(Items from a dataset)
....................
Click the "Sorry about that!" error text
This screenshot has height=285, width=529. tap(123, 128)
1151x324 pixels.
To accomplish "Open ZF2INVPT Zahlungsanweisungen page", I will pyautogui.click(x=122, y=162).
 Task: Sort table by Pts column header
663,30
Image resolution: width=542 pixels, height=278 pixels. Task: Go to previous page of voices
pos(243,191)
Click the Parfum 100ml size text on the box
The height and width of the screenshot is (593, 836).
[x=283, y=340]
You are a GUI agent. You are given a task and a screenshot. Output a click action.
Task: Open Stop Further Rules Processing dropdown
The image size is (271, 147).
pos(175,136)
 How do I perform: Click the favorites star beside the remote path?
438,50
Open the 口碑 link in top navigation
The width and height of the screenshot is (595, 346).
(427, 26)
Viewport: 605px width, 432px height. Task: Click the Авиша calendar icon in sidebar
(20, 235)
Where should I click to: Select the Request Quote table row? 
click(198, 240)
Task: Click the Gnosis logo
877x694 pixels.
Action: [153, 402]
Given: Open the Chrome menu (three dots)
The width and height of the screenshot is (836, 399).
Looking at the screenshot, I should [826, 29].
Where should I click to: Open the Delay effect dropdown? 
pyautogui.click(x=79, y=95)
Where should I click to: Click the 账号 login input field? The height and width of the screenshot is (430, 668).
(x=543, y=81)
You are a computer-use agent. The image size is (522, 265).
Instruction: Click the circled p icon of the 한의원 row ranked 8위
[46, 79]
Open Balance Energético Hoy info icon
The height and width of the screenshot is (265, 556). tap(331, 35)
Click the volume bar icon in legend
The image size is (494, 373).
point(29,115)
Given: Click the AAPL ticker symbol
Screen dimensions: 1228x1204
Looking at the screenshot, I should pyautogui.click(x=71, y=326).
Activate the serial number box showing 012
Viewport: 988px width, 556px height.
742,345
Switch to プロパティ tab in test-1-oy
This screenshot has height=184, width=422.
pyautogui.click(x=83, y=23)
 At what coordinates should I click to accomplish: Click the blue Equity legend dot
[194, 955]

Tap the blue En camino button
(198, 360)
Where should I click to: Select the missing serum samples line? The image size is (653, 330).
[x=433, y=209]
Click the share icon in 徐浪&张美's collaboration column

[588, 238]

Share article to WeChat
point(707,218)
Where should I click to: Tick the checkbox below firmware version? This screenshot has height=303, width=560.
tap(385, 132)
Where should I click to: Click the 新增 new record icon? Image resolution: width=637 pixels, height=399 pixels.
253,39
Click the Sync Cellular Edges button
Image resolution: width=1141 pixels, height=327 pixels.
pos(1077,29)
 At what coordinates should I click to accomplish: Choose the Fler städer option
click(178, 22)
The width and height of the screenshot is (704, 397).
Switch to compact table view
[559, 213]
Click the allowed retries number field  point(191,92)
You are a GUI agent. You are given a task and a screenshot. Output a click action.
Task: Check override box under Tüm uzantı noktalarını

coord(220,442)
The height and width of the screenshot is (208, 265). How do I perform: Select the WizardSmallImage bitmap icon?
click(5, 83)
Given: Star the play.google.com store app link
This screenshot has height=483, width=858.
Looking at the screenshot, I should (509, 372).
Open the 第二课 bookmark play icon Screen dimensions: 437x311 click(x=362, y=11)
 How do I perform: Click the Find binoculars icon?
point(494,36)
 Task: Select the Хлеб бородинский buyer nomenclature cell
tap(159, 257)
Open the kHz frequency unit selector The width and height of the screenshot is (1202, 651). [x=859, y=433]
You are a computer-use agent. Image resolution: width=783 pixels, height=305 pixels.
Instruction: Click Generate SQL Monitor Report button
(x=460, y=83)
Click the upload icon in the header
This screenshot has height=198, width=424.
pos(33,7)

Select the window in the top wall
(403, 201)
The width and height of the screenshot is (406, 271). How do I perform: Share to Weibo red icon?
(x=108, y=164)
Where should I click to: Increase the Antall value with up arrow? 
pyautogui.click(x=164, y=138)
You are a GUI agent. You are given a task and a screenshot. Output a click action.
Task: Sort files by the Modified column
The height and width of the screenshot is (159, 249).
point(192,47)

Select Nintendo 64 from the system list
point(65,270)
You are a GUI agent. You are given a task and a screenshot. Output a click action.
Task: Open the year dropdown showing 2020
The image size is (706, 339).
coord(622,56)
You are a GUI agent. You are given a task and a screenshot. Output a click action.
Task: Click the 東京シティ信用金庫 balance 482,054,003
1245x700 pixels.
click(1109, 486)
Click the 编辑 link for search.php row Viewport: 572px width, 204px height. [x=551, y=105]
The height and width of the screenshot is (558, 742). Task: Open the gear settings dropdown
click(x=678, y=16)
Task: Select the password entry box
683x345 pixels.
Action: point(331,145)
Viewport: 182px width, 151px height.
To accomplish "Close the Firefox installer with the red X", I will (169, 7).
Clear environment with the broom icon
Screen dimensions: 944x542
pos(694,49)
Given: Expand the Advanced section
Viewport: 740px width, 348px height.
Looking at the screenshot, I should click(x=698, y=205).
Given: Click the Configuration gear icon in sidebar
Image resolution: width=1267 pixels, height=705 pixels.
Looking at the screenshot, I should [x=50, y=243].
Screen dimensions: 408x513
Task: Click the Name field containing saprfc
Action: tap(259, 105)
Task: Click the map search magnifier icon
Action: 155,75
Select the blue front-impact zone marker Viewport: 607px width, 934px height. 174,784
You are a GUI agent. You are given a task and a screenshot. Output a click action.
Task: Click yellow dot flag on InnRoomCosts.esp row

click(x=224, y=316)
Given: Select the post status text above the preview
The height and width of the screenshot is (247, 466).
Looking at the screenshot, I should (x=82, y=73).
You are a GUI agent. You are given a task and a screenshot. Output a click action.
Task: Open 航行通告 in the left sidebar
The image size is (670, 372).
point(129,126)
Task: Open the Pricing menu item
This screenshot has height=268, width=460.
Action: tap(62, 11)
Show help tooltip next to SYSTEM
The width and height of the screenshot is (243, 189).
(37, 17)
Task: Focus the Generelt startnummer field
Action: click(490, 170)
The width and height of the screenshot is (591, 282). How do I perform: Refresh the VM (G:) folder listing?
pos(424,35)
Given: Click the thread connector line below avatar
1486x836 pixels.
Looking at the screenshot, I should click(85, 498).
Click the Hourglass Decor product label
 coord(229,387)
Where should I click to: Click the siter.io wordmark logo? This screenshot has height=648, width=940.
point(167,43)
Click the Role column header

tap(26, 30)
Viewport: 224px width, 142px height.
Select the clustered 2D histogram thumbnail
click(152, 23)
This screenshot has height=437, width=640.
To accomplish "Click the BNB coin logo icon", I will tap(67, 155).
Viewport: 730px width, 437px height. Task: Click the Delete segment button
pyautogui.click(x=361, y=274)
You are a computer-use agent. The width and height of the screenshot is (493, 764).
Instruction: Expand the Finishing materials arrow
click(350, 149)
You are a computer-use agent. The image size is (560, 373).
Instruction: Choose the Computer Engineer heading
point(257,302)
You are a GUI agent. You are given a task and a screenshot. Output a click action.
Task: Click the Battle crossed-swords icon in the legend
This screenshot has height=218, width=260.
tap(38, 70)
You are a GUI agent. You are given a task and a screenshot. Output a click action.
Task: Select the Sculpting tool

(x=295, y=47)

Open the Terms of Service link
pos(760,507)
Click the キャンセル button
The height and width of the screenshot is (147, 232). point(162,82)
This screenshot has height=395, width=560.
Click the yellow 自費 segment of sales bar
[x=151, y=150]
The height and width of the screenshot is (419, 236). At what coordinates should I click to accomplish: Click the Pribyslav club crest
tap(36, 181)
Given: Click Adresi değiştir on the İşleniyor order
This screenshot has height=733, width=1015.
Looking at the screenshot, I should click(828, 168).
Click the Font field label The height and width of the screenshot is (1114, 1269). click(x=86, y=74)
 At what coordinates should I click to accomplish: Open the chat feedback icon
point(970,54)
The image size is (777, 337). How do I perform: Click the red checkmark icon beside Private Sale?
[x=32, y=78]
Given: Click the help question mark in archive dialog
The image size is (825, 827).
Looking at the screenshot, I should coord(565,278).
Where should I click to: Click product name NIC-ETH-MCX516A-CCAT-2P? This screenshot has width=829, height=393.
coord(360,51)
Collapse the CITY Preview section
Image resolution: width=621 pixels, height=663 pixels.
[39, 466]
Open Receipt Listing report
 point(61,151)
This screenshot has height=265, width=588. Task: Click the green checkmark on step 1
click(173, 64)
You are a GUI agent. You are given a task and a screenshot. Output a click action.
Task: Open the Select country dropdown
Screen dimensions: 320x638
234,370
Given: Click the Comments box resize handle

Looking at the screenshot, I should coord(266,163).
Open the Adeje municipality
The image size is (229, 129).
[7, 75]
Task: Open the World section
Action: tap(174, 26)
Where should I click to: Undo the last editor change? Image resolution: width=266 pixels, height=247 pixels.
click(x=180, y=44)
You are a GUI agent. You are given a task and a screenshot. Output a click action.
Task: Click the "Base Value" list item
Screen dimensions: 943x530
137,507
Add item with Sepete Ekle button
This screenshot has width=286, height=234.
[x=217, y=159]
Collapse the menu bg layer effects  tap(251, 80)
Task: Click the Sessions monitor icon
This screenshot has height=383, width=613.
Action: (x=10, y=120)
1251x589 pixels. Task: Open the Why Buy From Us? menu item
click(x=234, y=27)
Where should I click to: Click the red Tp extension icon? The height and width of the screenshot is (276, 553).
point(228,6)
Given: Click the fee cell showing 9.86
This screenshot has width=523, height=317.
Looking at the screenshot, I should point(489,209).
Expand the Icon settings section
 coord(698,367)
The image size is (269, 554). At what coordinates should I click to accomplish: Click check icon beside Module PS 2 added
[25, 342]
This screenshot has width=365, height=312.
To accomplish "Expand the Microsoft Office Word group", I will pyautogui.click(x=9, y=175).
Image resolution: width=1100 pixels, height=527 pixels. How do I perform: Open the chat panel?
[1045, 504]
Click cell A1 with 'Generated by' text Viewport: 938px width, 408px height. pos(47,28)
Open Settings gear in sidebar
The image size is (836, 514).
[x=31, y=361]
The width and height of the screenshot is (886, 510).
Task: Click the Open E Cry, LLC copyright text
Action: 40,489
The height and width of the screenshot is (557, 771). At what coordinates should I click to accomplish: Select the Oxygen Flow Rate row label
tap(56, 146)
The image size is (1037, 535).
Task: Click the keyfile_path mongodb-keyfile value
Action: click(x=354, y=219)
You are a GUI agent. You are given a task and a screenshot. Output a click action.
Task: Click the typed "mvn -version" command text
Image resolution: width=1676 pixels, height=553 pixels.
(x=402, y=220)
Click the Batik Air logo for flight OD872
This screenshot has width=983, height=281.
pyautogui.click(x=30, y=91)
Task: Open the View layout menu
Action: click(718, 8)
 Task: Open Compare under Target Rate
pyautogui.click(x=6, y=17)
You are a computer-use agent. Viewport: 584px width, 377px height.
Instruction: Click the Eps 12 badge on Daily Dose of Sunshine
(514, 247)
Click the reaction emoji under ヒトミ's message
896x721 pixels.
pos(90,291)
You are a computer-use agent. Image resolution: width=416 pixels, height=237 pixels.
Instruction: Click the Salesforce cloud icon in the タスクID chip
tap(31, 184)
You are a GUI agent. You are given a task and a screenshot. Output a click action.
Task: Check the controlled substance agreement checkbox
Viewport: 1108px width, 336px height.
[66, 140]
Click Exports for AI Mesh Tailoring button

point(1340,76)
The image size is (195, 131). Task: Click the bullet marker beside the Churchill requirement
....................
> _What the exercise asks_
Your answer should consist of the lines above that hold the word "help".

> _Worked solution_
Show help tooltip next to SYSTEM
Given: Click the help question mark in archive dialog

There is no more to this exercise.